* _Directions for this task_
Skip the pictures. Retype exactly, and only, the lines between the line holding "The width and height of the screenshot is (362, 281)." and the last line below, inclusive.
========================================================================
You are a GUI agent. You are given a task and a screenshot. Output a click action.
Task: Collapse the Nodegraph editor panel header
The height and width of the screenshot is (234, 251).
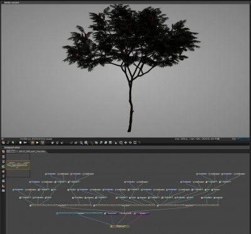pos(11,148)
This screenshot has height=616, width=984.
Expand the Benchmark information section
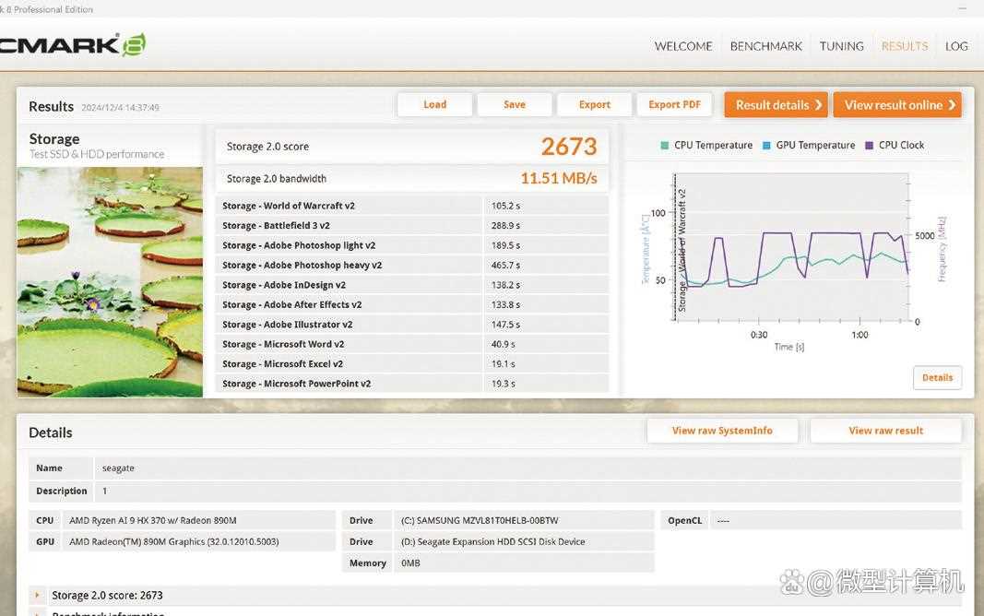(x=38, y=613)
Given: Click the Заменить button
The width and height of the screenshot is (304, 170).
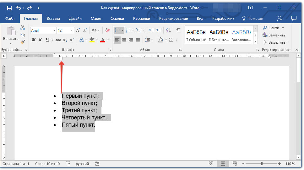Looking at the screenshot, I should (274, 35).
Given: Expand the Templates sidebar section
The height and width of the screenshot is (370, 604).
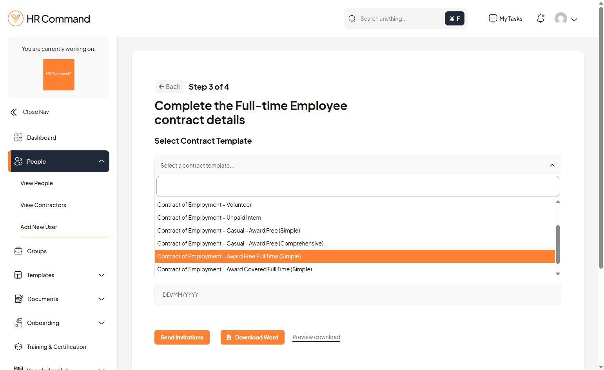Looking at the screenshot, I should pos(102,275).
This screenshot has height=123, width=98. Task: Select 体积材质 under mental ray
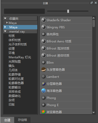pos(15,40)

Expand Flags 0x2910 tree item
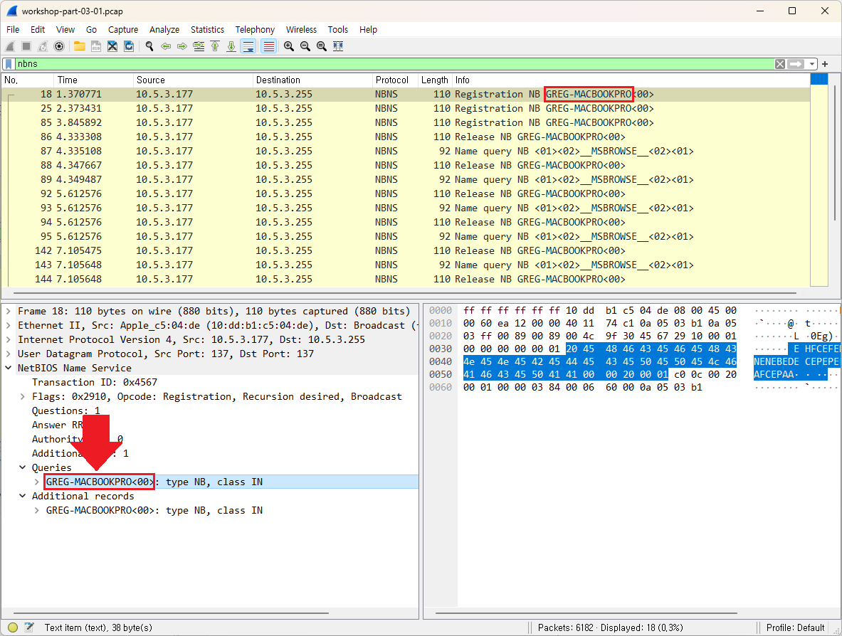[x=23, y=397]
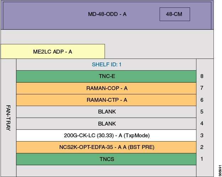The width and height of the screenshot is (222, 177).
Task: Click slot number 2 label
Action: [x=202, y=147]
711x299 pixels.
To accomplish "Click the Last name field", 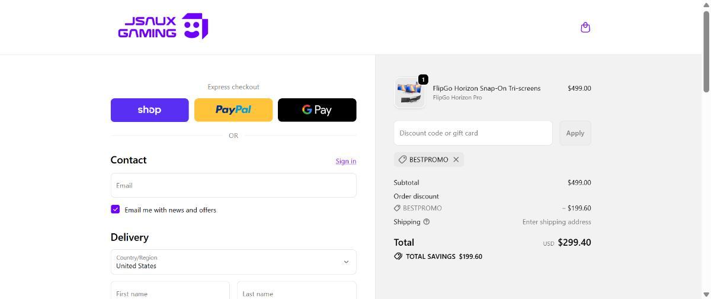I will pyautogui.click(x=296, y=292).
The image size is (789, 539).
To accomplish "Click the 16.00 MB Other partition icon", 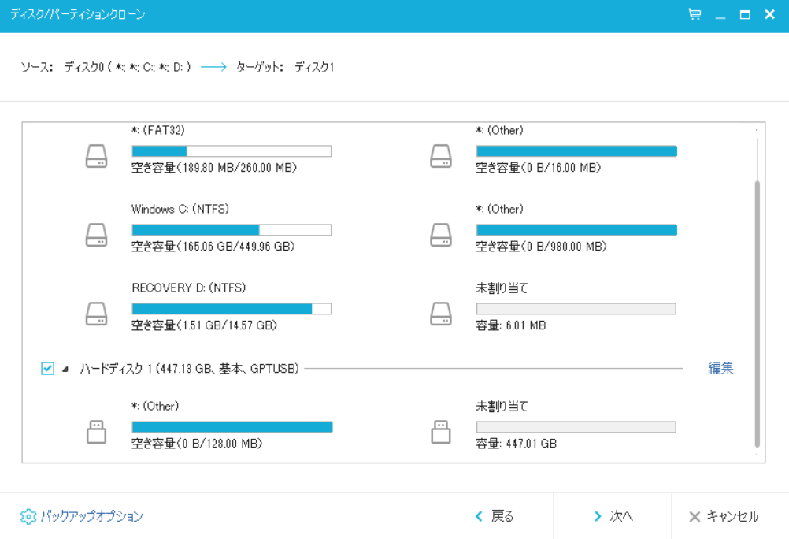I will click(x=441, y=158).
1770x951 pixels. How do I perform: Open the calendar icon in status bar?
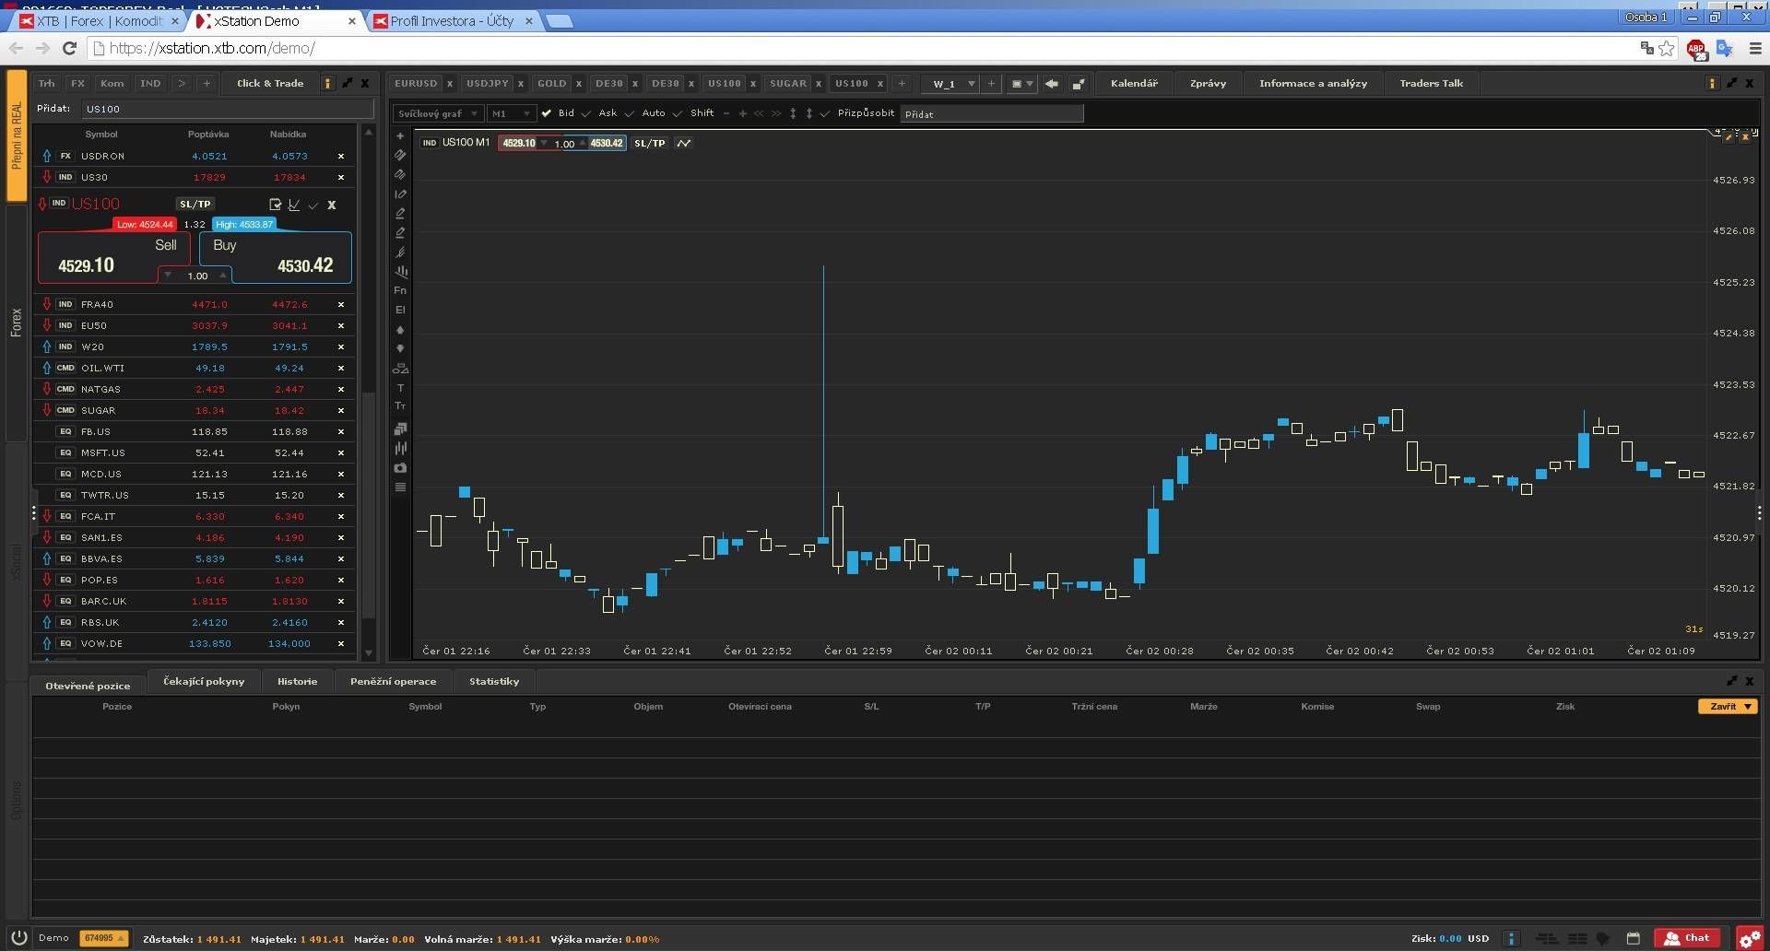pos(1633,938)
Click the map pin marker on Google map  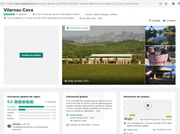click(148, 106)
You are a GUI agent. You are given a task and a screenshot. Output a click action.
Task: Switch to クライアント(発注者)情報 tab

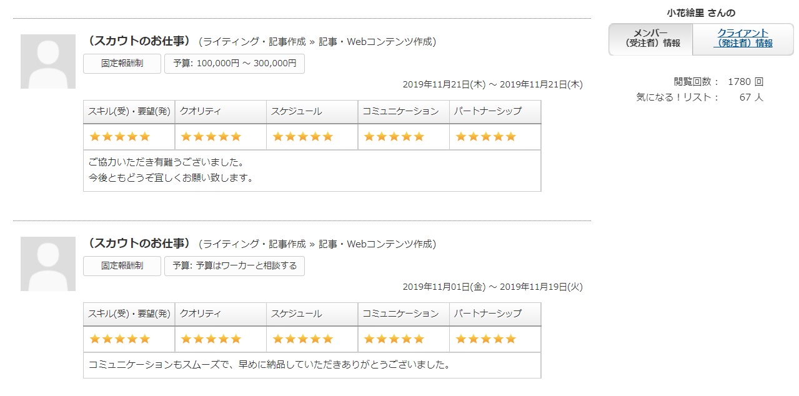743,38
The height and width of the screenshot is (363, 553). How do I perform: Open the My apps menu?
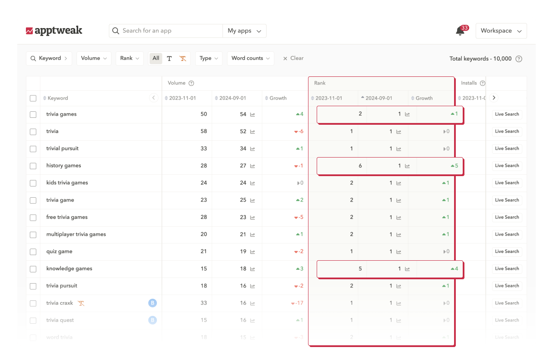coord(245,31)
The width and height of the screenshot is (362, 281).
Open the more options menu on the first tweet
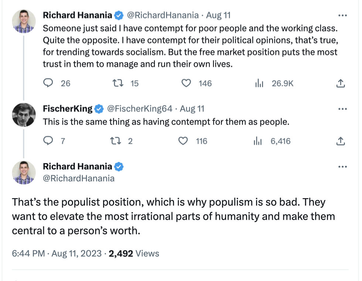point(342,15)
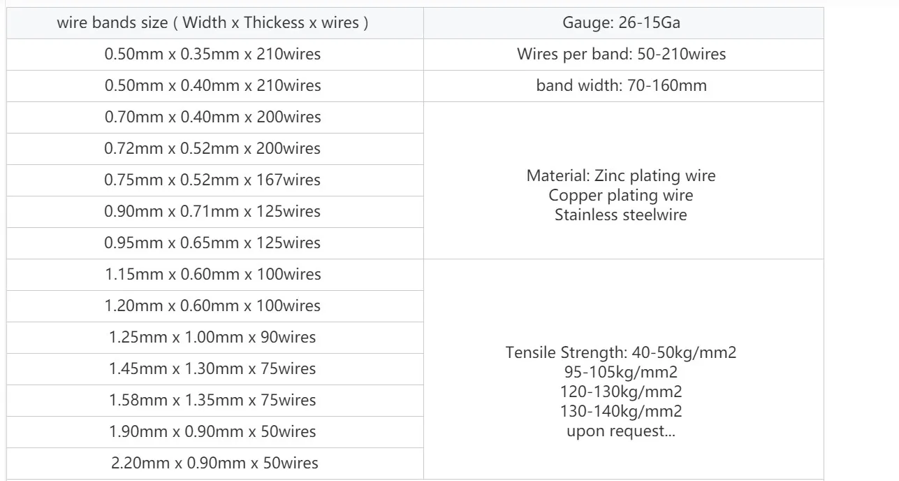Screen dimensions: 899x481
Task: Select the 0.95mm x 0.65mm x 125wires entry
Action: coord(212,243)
========================================================================
* _Result of this exercise_
The width and height of the screenshot is (362, 281).
Open the more options menu on the first tweet
point(342,15)
Screen dimensions: 899x481
Task: Select the 0.95mm x 0.65mm x 125wires entry
Action: coord(212,243)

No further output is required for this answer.